任务要求:
[1] 列出关于60GHz毫米波旋转数据传输的专利节选中提到的全部硬件名称(装置、系统、收发器、芯片、天线及其部件),每项只写一次。对同一对象的另一种说法不另列。
[2] 请从关于60GHz毫米波旋转数据传输的专利节选的最后一句之后接着撰写后续内容。

待析文本:
本发明通过数据传输装置与60GHz毫米波收发器(例如,采用ST60A2芯片20)配合构成了60GHz毫米波全双工旋转数据传输系统,实现了60GHz毫米波在旋转情况下高速全双工数据传输,取得了非常好的技术效果。
以上内容是结合具体的优选实施方式对本发明所作的进一步详细说明,不能认定本发明的具体实施只局限于这些说明。对于本发明所属技术领域的普通技术人员来说,在不脱离本发明构思的前提下,还可以做出若干简单推演或替换,都应当视为属于本发明的保护范围。

Claims (12)

  1. 一种数据传输装置,其特征在于:包括同频全双工旋转天线,所述同频全双工旋转天线包括极化栅,由所述极化栅产生左旋/右旋圆极化电磁波,所述同频全双工旋转天线为左旋极化和右旋极化一体天线,左旋圆极化电磁波和右旋圆极化电磁波相位正交。

所给材料:
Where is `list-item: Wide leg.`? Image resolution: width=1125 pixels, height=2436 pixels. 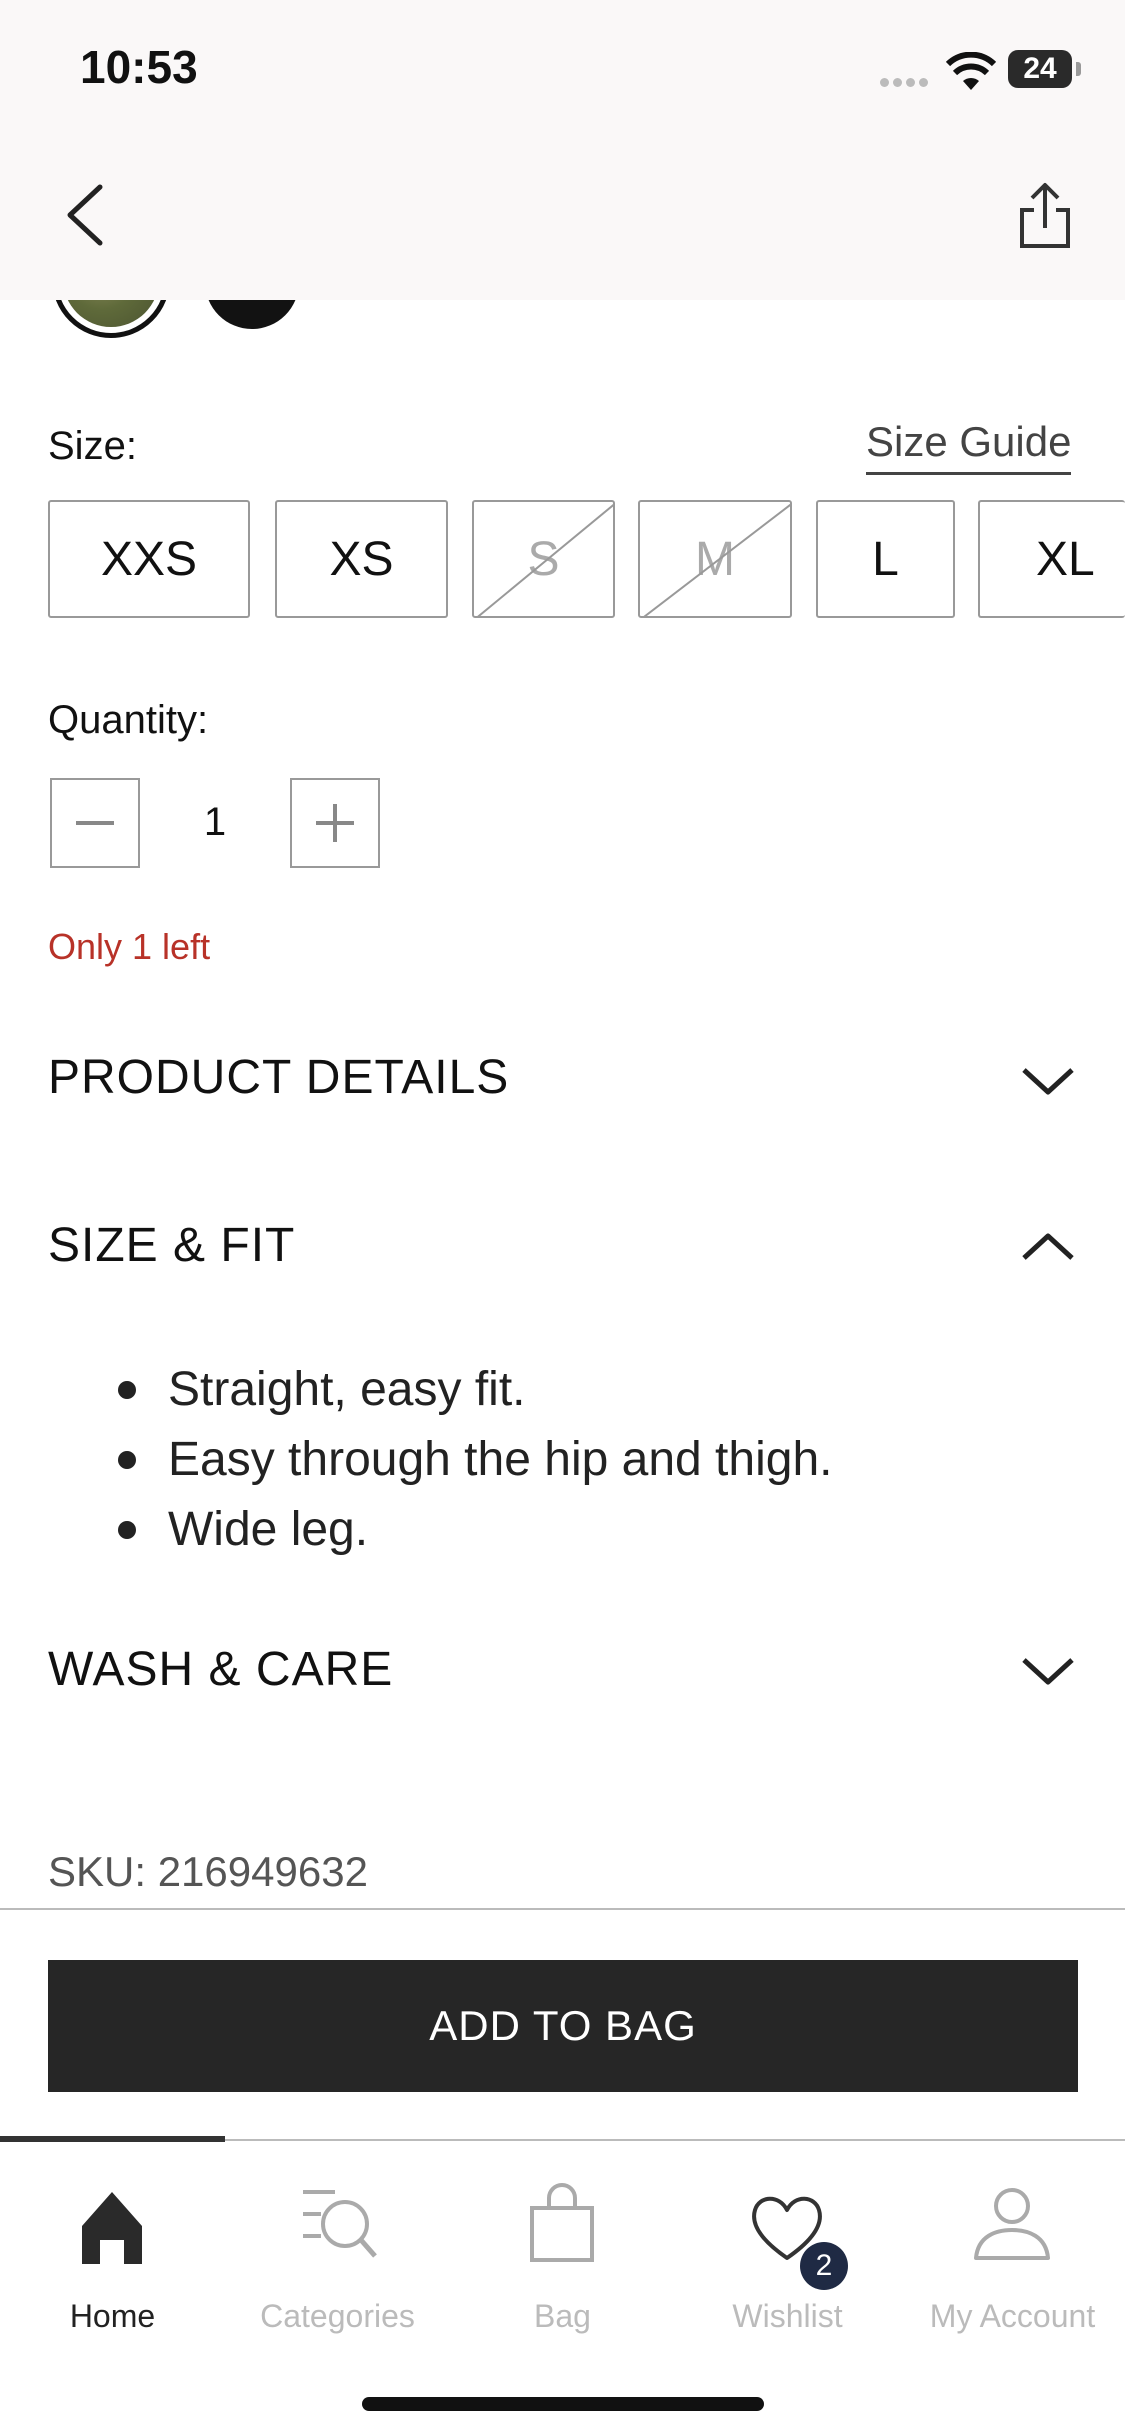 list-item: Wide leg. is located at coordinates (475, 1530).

---

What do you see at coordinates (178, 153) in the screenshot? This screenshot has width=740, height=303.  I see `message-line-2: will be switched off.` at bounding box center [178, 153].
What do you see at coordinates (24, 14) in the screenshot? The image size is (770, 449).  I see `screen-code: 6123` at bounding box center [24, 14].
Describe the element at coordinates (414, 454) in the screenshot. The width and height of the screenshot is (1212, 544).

---

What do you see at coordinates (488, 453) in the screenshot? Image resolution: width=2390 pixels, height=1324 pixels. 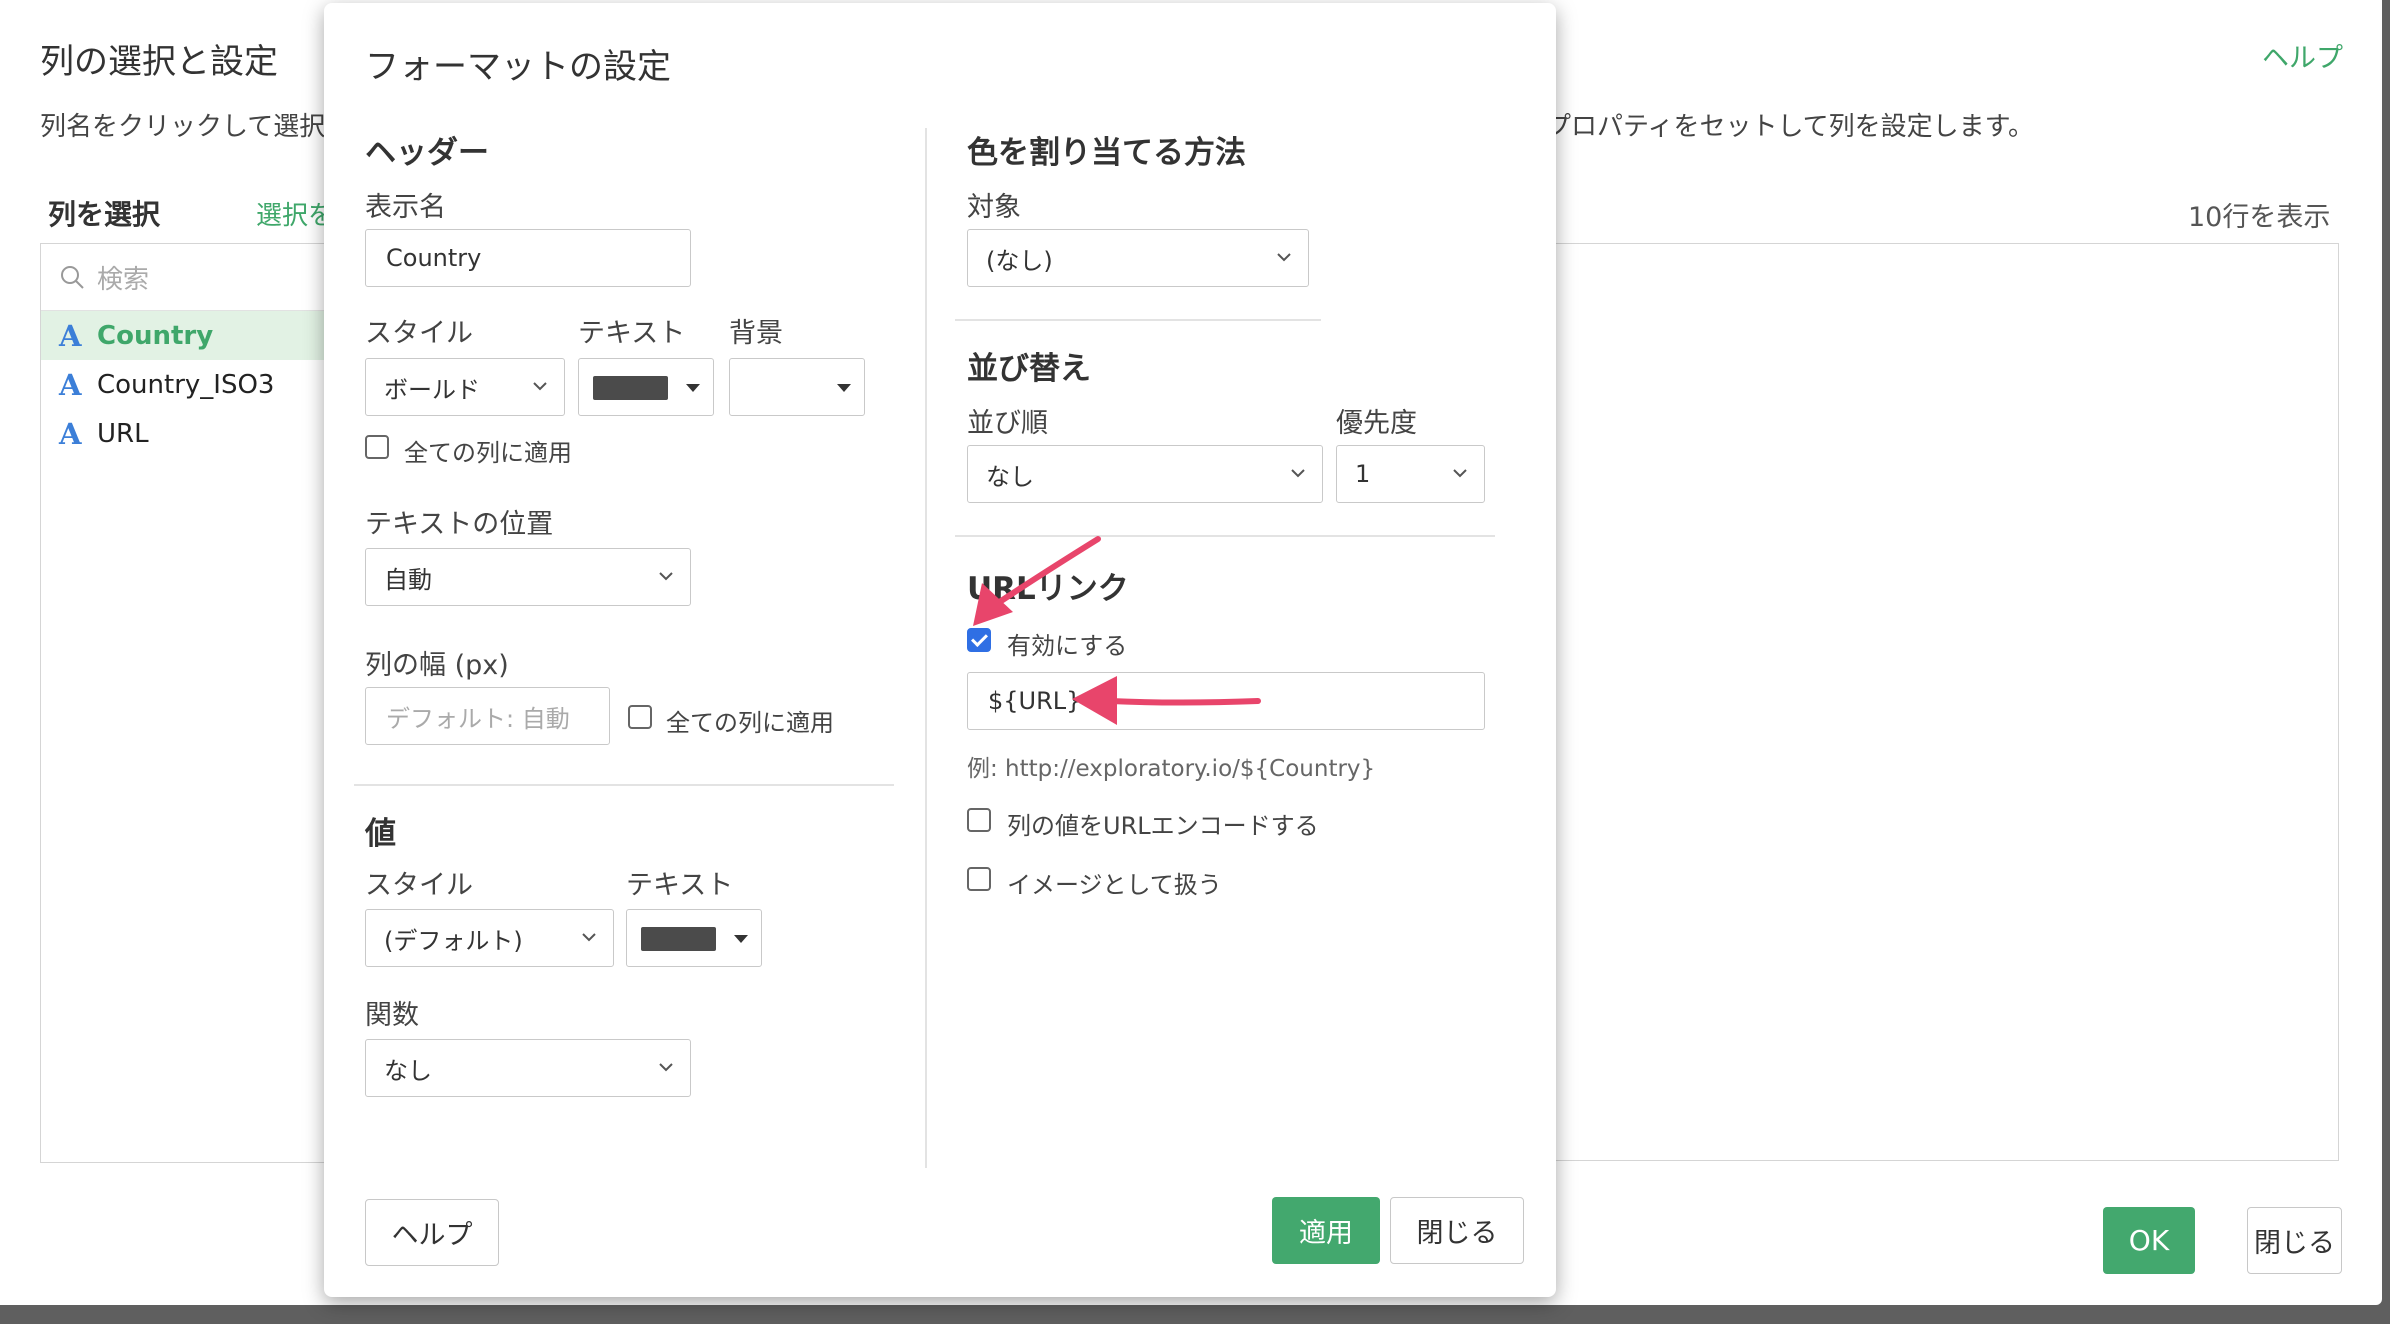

参考答案:
[1] 数据传输装置;60GHz毫米波收发器;ST60A2芯片;60GHz毫米波全双工旋转数据传输系统;同频全双工旋转天线;极化栅

[2]
  2. 根据权利要求1所述的数据传输装置,其特征在于:所述同频全双工旋转天线包括天线壁、矩形波导、圆波导喇叭,所述矩形波导和极化栅位于所述天线壁内,所述圆波导喇叭位于所述天线壁一侧,所述矩形波导与所述极化栅相连,所述极化栅产生的左旋/右旋圆极化电磁波经过圆波导喇叭发射到空中。
  3. 根据权利要求2所述的数据传输装置,其特征在于:所述极化栅为无规则形状。
  4. 根据权利要求1所述的数据传输装置,其特征在于:所述同频全双工旋转天线设有安装槽,所述PCB转接模块安装在所述安装槽内。
  5. 根据权利要求1至4任一项所述的数据传输装置,其特征在于:该数据传输装置还包括PCB转接模块,所述PCB转接模块与所述同频全双工旋转天线相连。
  6. 根据权利要求5所述的数据传输装置,其特征在于:所述PCB转接模块包括PCB、折叠偶极子单元,所述PCB与所述折叠偶极子单元相连,所述折叠偶极子单元为两个,两个折叠偶极子单元与所述矩形波导相连。
  7. 根据权利要求6所述的数据传输装置,其特征在于:所述折叠偶极子单元包括第一偶极子单元和第二偶极子单元,所述第一偶极子单元位于所述PCB顶层,所述第二偶极子单元位于所述PCB第二层,所述第二偶极子单元和信号地相连,所述第一偶极子单元和所述第二偶极子单元呈对称结构,所述第一偶极子单元与所述矩形波导相连。
  8. 根据权利要求6所述的数据传输装置,其特征在于:所述折叠偶极子单元插入所述同频全双工旋转天线的腔体内,所述PCB转接模块还设有接地孔。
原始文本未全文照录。